- Work instruction -
Exactly the lines from the one holding "This screenshot has height=316, width=815." through the last line of the listing below must appear in the answer, and no pictures.

++++ Dataset records

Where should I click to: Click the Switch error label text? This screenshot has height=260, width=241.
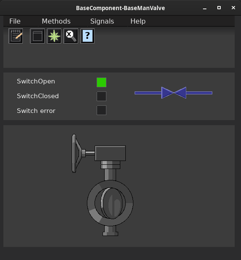pyautogui.click(x=36, y=111)
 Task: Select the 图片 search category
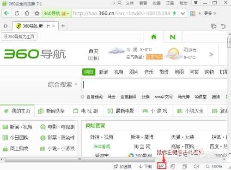134,72
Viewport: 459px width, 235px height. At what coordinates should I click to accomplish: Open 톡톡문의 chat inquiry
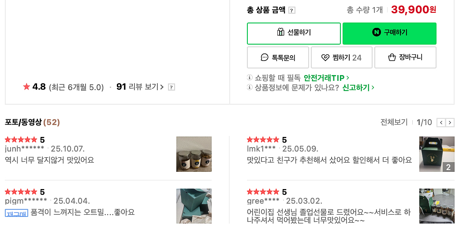coord(278,57)
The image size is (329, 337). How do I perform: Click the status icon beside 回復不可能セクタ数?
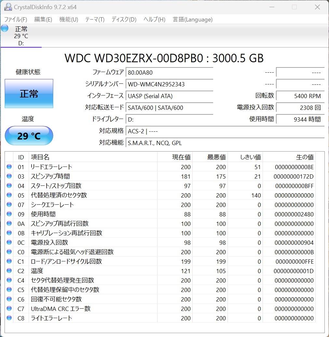(x=10, y=299)
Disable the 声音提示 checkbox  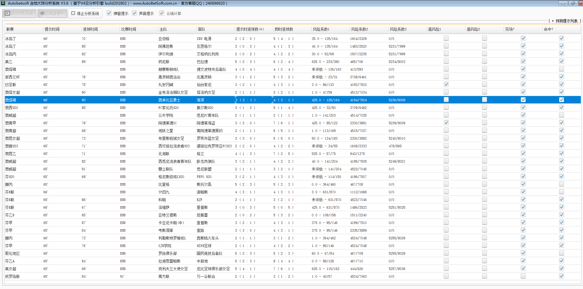pyautogui.click(x=134, y=13)
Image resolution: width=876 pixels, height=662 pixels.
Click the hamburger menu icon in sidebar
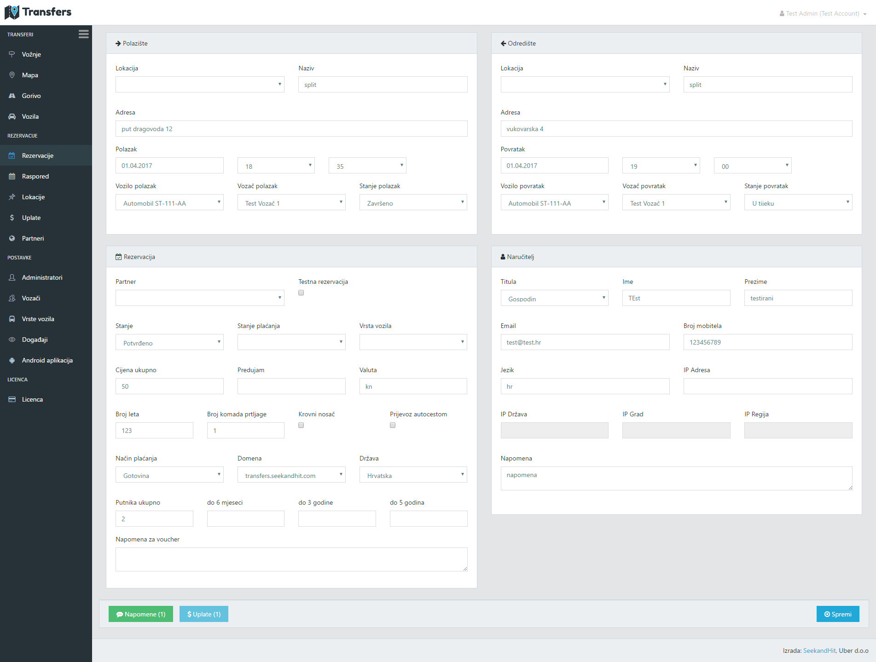pos(83,34)
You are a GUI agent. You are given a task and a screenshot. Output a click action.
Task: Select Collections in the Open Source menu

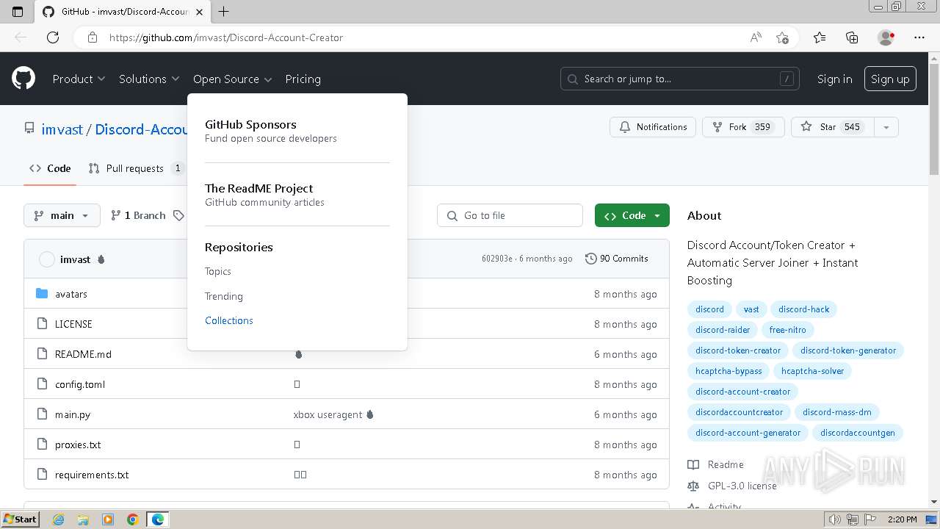[x=229, y=320]
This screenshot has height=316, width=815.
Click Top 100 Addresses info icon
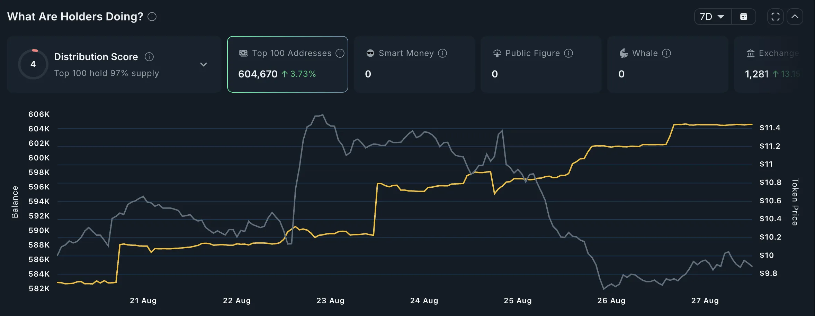tap(340, 53)
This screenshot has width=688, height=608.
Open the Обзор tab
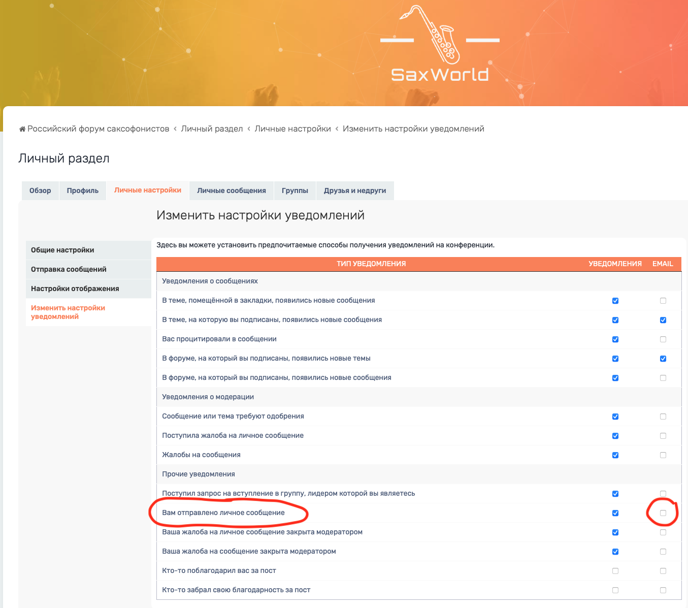[x=40, y=190]
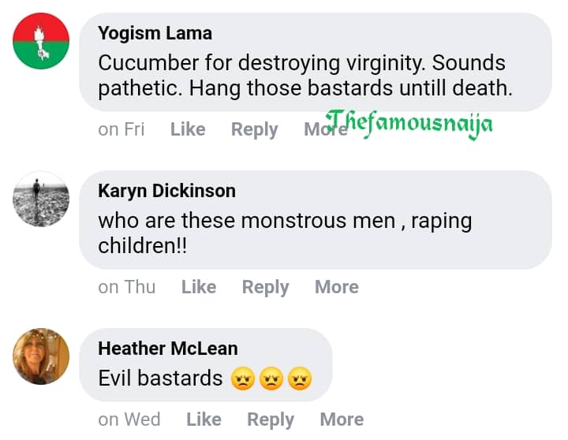Viewport: 568px width, 440px height.
Task: Open More options under Karyn Dickinson's comment
Action: coord(337,287)
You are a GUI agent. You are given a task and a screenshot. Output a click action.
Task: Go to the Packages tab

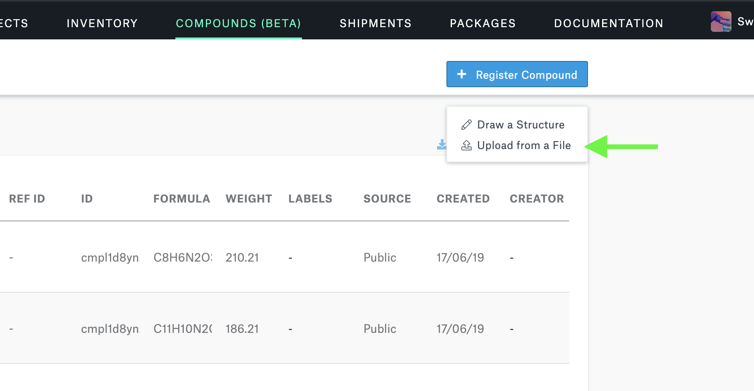click(x=483, y=23)
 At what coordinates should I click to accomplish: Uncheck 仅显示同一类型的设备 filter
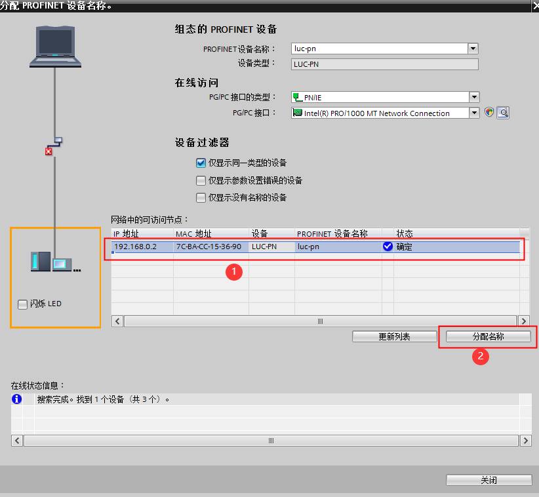(201, 163)
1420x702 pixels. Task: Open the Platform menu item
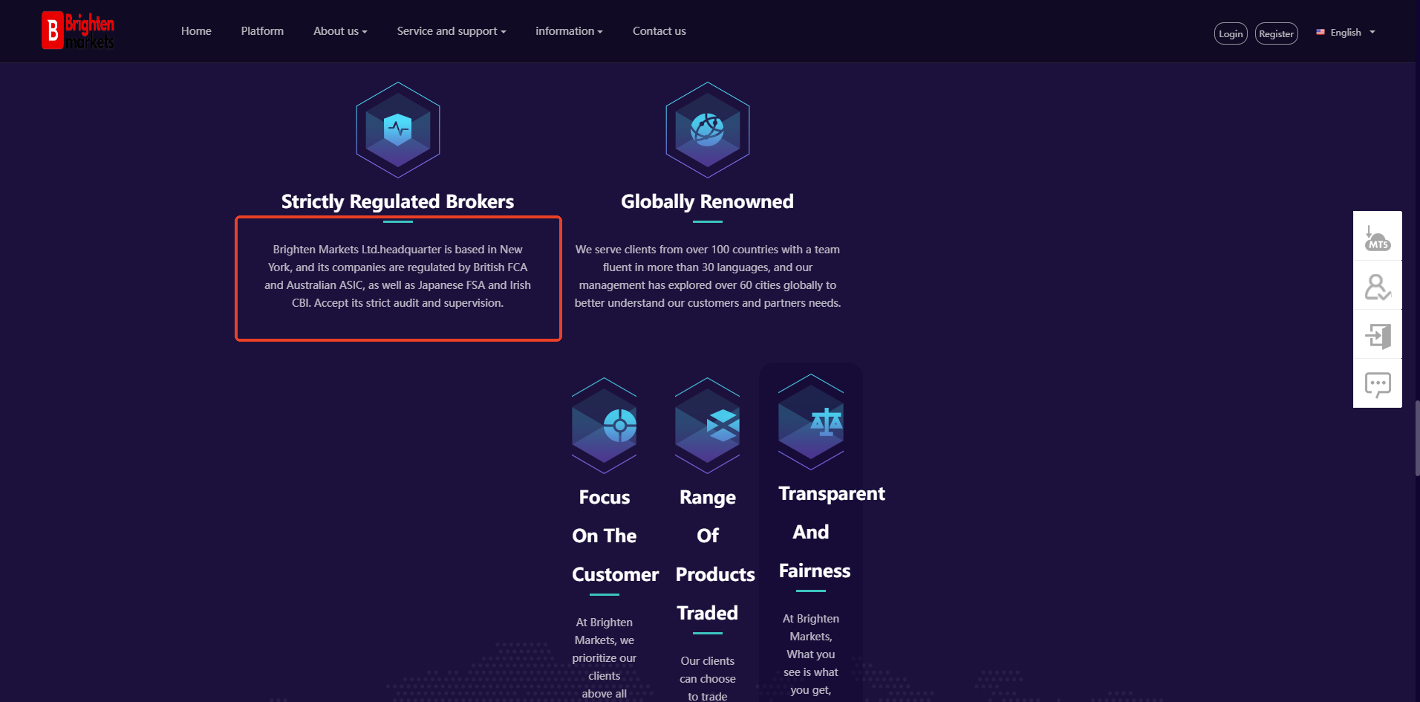(262, 31)
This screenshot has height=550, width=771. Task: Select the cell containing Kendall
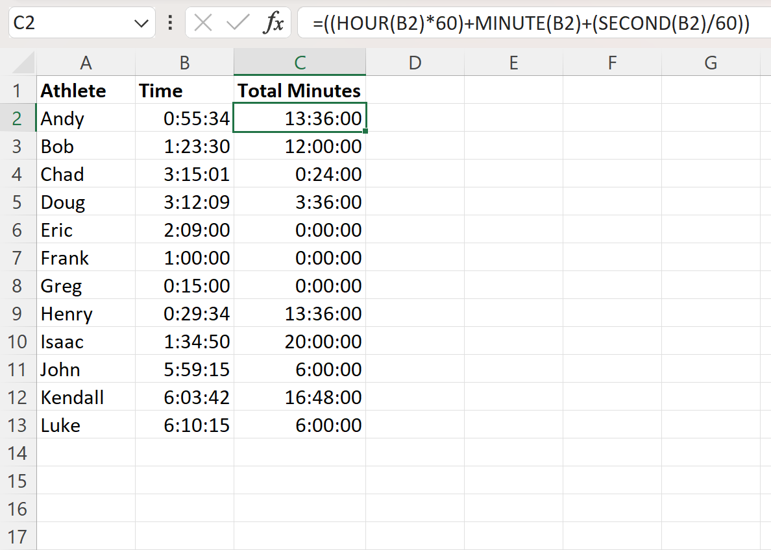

++++++++

- Answer to this task -
This screenshot has height=316, width=815.
Click Top 100 Addresses info icon
tap(340, 53)
This screenshot has width=688, height=608.
Open the Обзор tab
[x=40, y=190]
Viewport: 568px width, 440px height.
Task: Open More options under Karyn Dickinson's comment
Action: coord(337,287)
You are a GUI agent. You are given a task and a screenshot. Output a click action.
Task: Go to the Packages tab

click(x=483, y=23)
 At what coordinates should I click to accomplish: Uncheck 仅显示同一类型的设备 filter
(201, 163)
1420x702 pixels. Task: Open the Platform menu item
(262, 31)
This screenshot has height=550, width=771. Task: Select the cell containing Kendall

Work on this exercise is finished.